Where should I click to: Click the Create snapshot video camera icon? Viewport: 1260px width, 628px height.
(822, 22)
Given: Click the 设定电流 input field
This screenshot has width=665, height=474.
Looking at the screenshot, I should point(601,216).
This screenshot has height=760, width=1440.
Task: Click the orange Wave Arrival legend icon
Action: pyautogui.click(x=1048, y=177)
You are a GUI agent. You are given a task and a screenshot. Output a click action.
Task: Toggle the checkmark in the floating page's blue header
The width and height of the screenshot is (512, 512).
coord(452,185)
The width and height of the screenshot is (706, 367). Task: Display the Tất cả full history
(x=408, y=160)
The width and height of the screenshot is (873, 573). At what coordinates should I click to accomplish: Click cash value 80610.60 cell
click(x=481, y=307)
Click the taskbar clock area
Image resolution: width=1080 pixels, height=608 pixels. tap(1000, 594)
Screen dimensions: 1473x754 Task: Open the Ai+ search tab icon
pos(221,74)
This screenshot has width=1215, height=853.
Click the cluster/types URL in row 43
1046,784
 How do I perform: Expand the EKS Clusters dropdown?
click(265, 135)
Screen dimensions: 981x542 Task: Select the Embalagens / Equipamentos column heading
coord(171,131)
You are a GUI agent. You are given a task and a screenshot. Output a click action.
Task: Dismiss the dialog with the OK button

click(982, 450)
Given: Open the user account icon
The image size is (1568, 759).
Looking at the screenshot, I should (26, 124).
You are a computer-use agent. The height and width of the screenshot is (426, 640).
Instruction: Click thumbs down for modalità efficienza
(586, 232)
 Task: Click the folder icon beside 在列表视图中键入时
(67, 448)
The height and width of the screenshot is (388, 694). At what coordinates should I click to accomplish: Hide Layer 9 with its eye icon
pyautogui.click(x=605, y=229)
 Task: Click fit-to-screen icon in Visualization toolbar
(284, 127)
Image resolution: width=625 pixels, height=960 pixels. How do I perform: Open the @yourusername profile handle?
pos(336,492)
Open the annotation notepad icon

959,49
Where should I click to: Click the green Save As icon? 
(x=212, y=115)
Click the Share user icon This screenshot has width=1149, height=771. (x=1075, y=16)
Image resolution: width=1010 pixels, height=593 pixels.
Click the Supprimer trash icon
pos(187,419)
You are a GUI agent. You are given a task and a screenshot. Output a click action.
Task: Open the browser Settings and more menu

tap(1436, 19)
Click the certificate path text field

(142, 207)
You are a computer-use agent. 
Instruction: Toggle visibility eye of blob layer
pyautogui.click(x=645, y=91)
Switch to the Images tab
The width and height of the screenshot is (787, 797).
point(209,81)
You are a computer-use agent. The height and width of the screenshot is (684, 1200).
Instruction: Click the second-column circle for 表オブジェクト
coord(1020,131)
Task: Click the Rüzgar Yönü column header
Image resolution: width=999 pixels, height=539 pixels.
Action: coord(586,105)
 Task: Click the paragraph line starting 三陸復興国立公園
○ ○ ○ ○
[WHAT THIS TASK INVOLVES] Repeat exactly the lines above from the line that contains "Image resolution: width=999" through the end. Include both of these ends; leave out everything else.

[RESULT OF THIS EXERCISE]
Image resolution: width=999 pixels, height=539 pixels.
Action: coord(586,105)
 Task: Click the paragraph line starting 三陸復興国立公園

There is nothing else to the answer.